Later that day, she received a call from her son telling her that an officer would turn up at the house for food for him. “Me ain’t think that the police gon hold he in that condition he deh for the car story. He carry away somebody car which is what he get hold fuh but they find the car. In the afternoon a policewoman call and tell me that I must bring food fuh he and that they got he at [La] Parfaite Harmonie lockups. I call another officer who know about the car story and ask he how come me son get lock up and he ain’t tell me. He say he just reach in at the station. He sleep in the lockup that night. The police tell me bring clothes the next morning (Friday) for he because he got to go to court. When he go to court now, he call me and tell me, he deh pon remand so I say ‘how you deh pon remand, you plead not guilty? Why you don’t plead guilty to get rest because look at yuh condition’. Anyway, I turn off me phone because I sick. I just lose another son. He brother too was fighting with drugs and he die only in November. People chop them up in the scheme here. Nobody don’t help, government don’t help. They say they got drugs rehabiliatation and everything but nothing don’t work. Nothing don’t work in this PPP system; you can’t go nowhere ful lil help”, the woman said. The other son mentioned was Randy Samuel, a forty-two-year-old who was struck down by a Puran’s garbage truck when it was alleged that he ran out from under a bus shed into the path of the truck.

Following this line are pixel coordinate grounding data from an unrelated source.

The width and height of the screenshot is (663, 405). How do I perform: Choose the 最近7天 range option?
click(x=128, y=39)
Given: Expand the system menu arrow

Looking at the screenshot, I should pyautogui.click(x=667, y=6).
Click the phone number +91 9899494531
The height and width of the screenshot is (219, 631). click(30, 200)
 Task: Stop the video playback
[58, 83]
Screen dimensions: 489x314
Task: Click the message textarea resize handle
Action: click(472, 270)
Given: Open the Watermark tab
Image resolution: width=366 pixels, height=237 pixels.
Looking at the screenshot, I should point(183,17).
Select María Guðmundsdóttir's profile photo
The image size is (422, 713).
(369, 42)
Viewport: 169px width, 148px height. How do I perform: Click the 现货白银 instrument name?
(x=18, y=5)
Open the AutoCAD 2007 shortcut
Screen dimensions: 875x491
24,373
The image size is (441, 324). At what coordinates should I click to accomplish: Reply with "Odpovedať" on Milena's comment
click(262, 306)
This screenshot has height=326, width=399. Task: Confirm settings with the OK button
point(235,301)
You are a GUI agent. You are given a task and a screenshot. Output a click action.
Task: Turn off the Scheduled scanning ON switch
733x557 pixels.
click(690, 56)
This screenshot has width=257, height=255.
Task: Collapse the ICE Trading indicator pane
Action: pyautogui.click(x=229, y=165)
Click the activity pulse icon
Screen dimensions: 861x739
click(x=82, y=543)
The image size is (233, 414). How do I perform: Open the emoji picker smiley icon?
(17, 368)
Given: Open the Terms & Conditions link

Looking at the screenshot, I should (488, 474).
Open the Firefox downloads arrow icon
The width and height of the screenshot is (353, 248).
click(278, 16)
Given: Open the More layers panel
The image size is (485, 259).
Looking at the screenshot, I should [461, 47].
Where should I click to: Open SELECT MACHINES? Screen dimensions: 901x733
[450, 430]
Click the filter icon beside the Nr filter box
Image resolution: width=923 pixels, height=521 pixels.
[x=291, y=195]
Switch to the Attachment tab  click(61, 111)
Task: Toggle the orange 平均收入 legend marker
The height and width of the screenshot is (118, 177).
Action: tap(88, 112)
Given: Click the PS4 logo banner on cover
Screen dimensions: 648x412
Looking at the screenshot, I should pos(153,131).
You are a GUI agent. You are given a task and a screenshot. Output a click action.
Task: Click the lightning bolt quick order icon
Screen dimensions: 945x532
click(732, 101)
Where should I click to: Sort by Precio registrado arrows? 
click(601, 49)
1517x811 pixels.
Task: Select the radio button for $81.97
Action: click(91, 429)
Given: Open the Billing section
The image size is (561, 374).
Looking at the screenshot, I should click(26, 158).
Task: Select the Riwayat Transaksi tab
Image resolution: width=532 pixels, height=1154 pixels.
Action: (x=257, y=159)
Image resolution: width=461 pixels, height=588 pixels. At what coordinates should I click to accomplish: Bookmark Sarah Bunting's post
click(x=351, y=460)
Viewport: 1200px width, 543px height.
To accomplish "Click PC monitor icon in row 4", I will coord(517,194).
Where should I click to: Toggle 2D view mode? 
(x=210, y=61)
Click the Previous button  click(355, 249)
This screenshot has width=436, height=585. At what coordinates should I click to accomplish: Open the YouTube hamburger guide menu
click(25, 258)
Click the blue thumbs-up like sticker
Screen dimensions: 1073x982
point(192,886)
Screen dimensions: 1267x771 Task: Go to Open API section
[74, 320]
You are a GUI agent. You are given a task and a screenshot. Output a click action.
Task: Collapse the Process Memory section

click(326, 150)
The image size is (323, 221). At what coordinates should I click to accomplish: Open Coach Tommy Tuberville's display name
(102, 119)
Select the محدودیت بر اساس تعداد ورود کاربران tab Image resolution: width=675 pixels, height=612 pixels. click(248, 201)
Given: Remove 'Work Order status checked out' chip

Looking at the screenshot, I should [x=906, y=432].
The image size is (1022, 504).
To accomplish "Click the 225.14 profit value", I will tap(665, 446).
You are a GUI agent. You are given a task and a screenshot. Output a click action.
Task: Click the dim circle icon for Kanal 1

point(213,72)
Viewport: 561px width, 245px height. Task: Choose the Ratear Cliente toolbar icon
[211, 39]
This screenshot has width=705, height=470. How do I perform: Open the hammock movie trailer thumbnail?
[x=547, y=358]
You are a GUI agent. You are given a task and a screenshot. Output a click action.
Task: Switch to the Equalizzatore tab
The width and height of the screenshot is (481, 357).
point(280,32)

Owing to her phone being off, the officer in charge of the prison was unable to contact her yesterday morning to inform her of Samuel’s death. She subsequently learnt of the same from a neighbour who saw it on the news. When she called the Lusignan Prison, she was able to confirm this.
“The officer at the prison said that me son was in a room in quarantine with other persons waiting to go to the hospital to check fuh see if he got COVID… The officer in charge of the prison tell me that somebody said he went hollering ‘help’ but nobody didn’t go to he aid. He said when they open the prison this morning, they see he naked as he born and he did vomit blood”, Subryan said.
She said she was told by the officer in charge of the prison that the inmates who were with him at the time he died are being questioned.
“Twenty-nine years he fight with drugs. He guh all in prison and ain’t get no help. In Guyana, all I can tell mothers is try a lot when you children straying. Keep them home cause this country ain’t got no rehabiliation. That is just a front them putting up. You calling the numbers, you can’t get through, nothing”, said Subryan.
In November of 2012, Roger Samuel was sentenced to four years in prison by Chief Magistrate Priya Sewnarine-Beharry after he admitted to a history of stealing motorcycles. “If I commit a crime, I does plead guilty, ’cause I get ketch, there is nothing I could do bout dah,” Samuel had said during his sentencing.
His body is currently at Lyken Funeral Home awaiting a post-mortem examination.